• [YOUR TASK]
Extract exactly the lines from the top of the records through the line containing "Screen dimensions: 742x868", and keep pictures out of the copy.
-----
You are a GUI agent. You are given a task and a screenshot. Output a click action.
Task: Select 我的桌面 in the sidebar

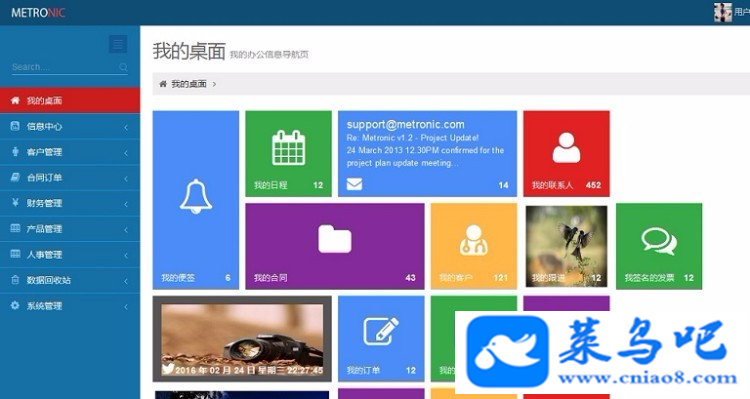coord(70,100)
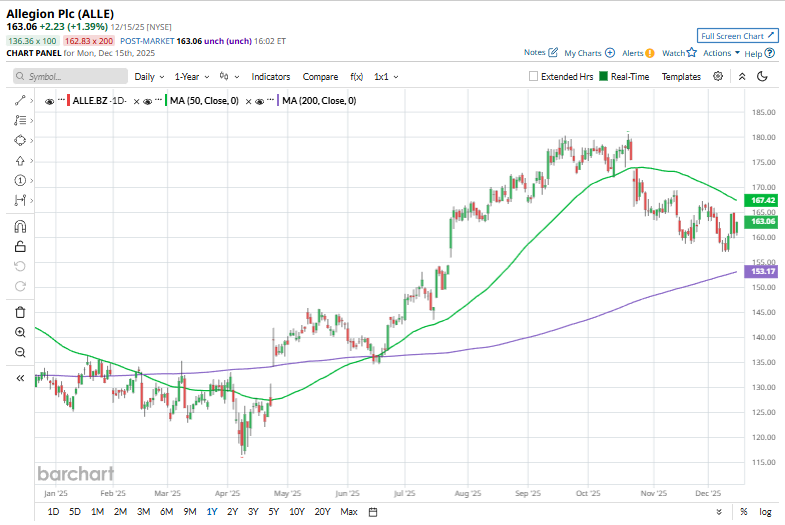
Task: Activate the magnet snap tool
Action: pyautogui.click(x=20, y=227)
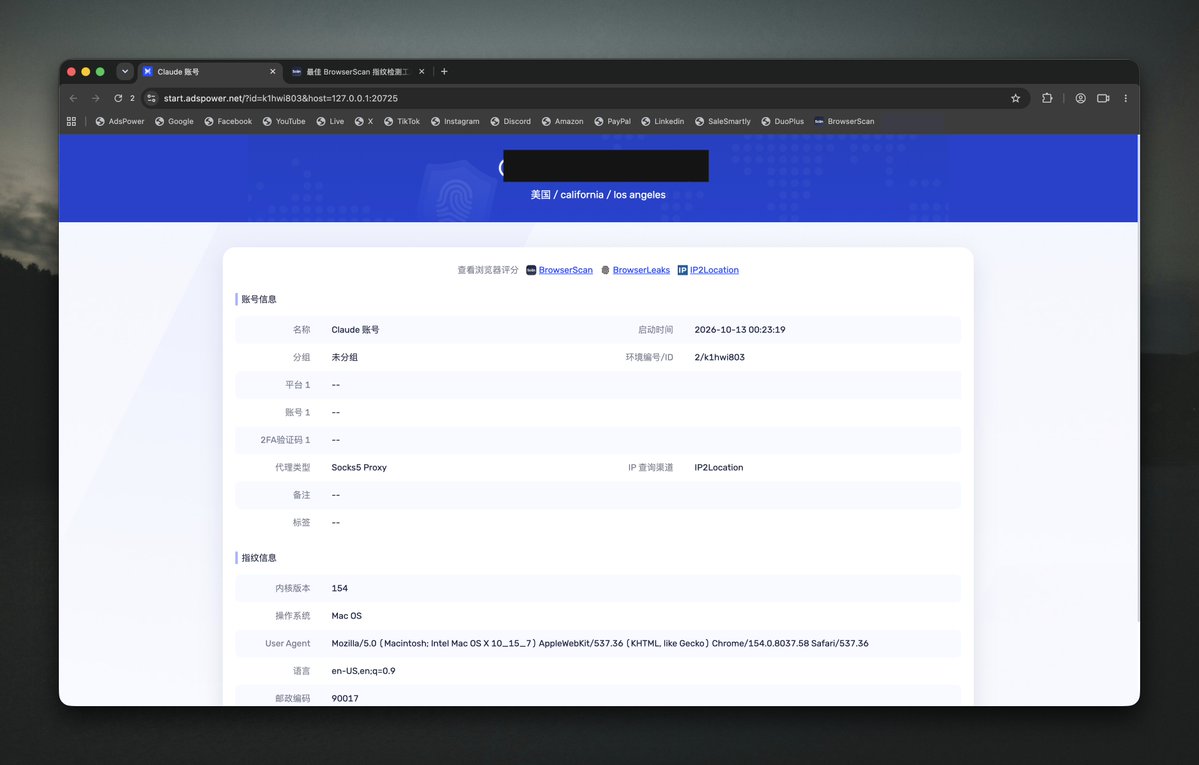
Task: Click the media camera icon in toolbar
Action: click(x=1103, y=98)
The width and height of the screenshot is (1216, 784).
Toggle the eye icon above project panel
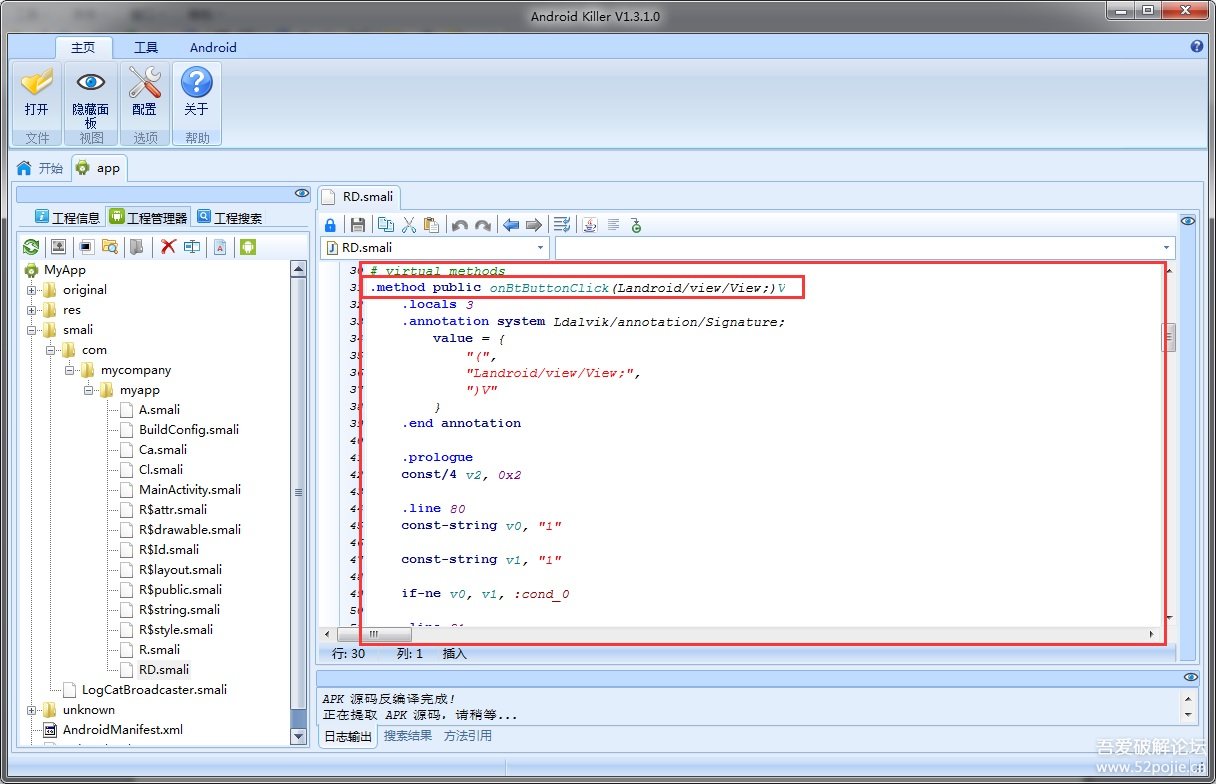coord(301,193)
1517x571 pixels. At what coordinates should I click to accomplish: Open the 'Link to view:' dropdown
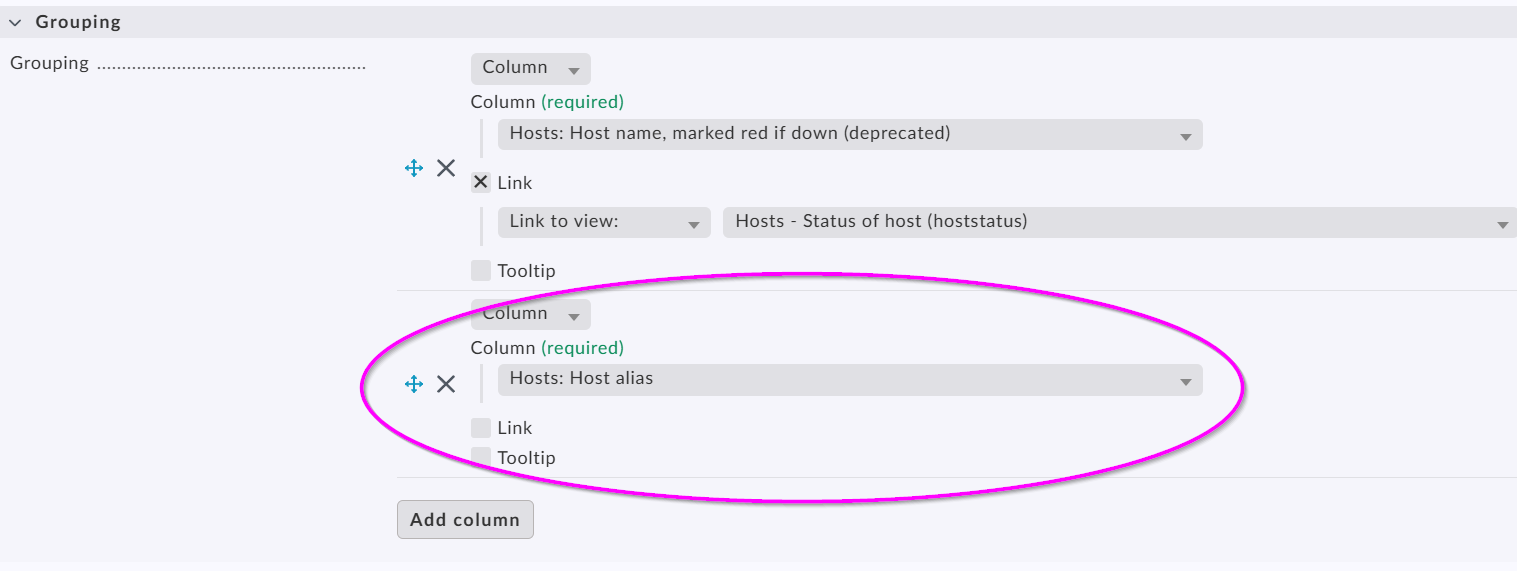603,222
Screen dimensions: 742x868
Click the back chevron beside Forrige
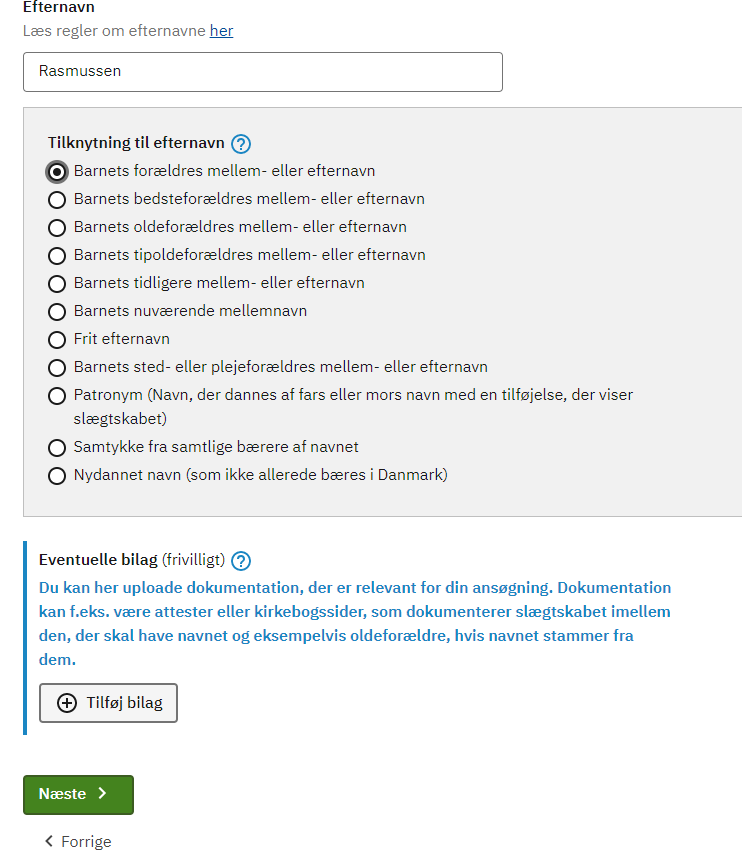(x=49, y=841)
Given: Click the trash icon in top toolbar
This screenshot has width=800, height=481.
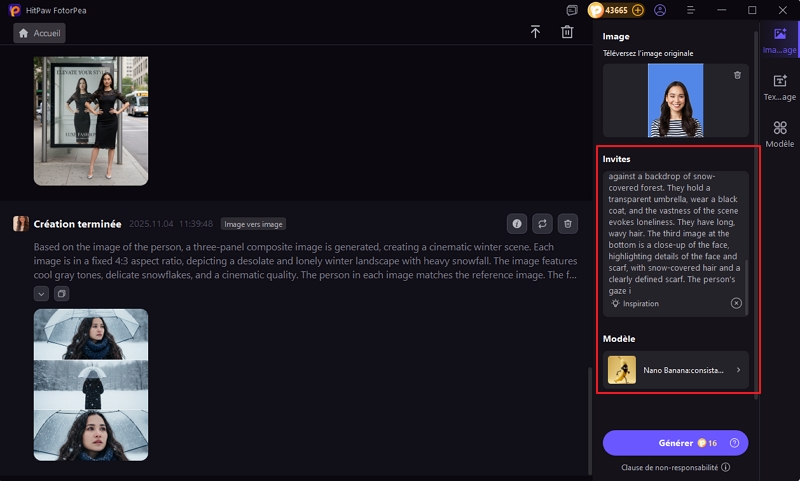Looking at the screenshot, I should coord(567,32).
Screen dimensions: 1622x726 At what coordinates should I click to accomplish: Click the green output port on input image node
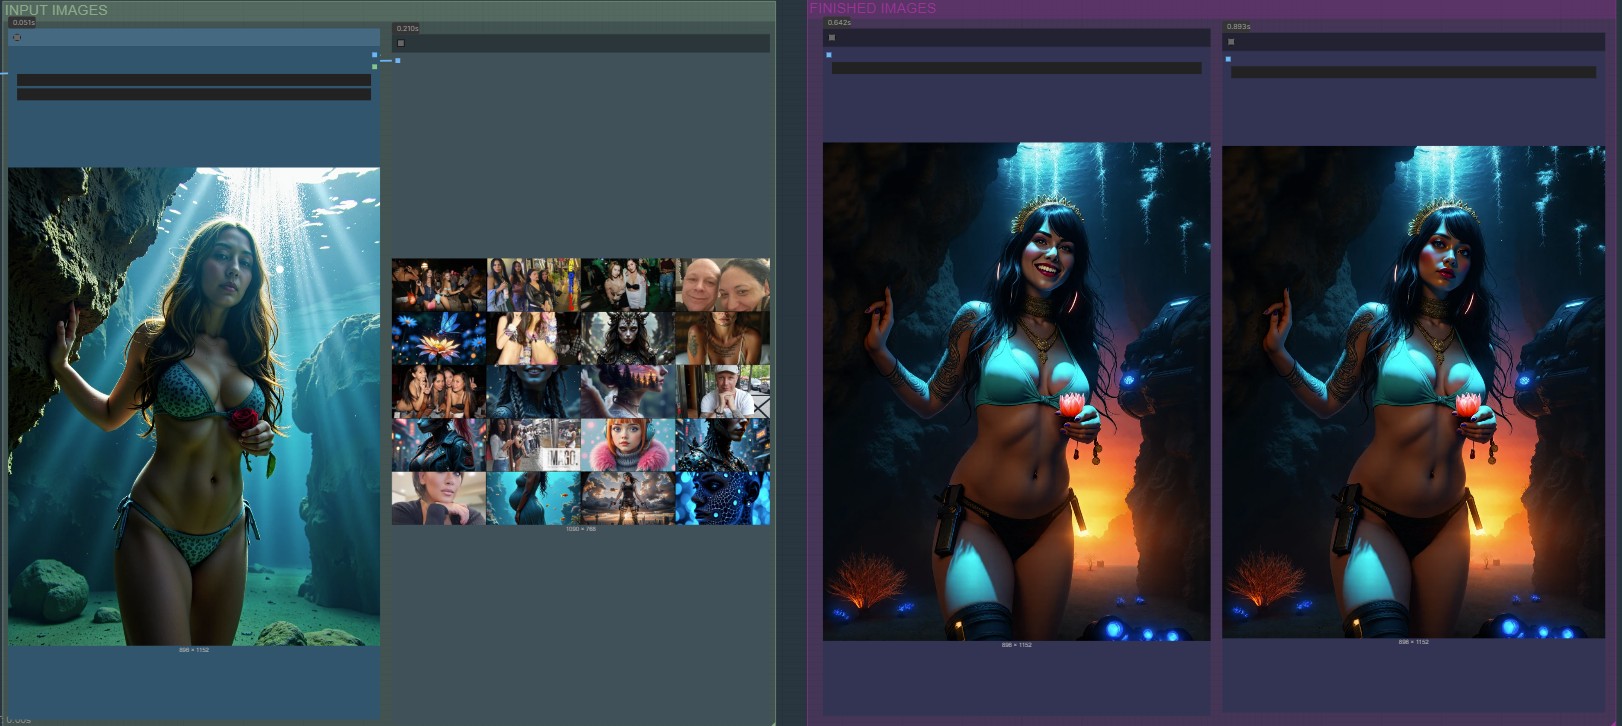coord(375,67)
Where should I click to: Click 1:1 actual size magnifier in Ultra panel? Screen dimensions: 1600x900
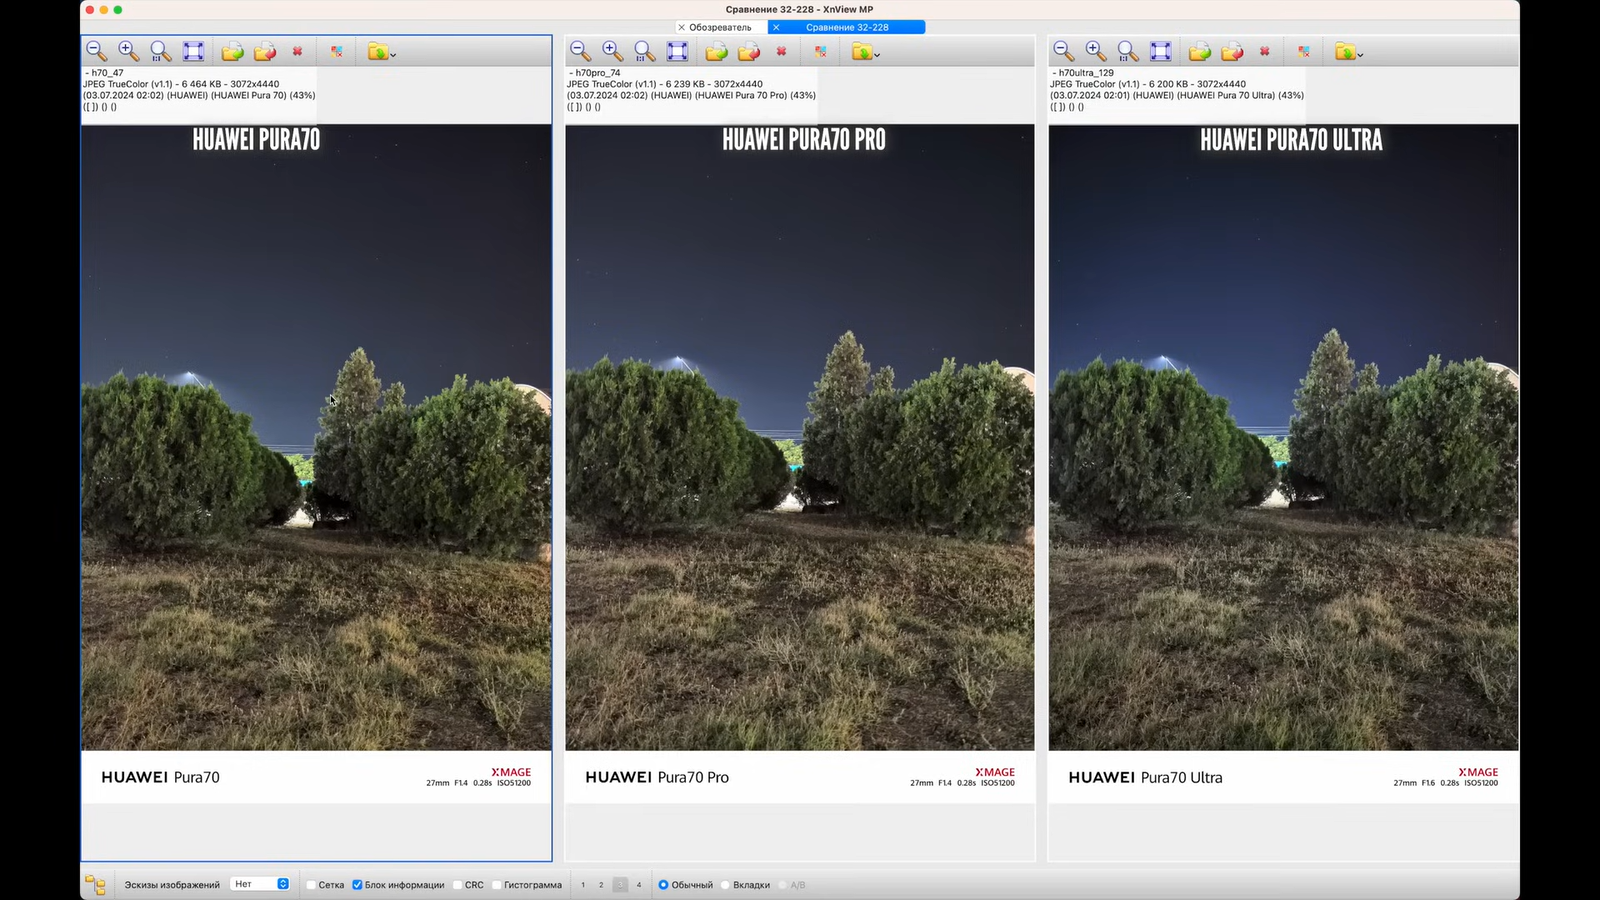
-----
• [RESPONSE BOX]
You are a GUI agent. You are given a task and a screenshot. Output a click action.
Task: Select 我的桌面 in the sidebar

coord(70,100)
Task: Activate the magnet snap tool
Action: pyautogui.click(x=20, y=227)
Task: Click the media camera icon in toolbar
Action: click(x=1103, y=98)
The width and height of the screenshot is (1216, 784).
Toggle the eye icon above project panel
coord(301,193)
1517x571 pixels. At what coordinates should I click to accomplish: Open the 'Link to view:' dropdown
603,222
Screen dimensions: 742x868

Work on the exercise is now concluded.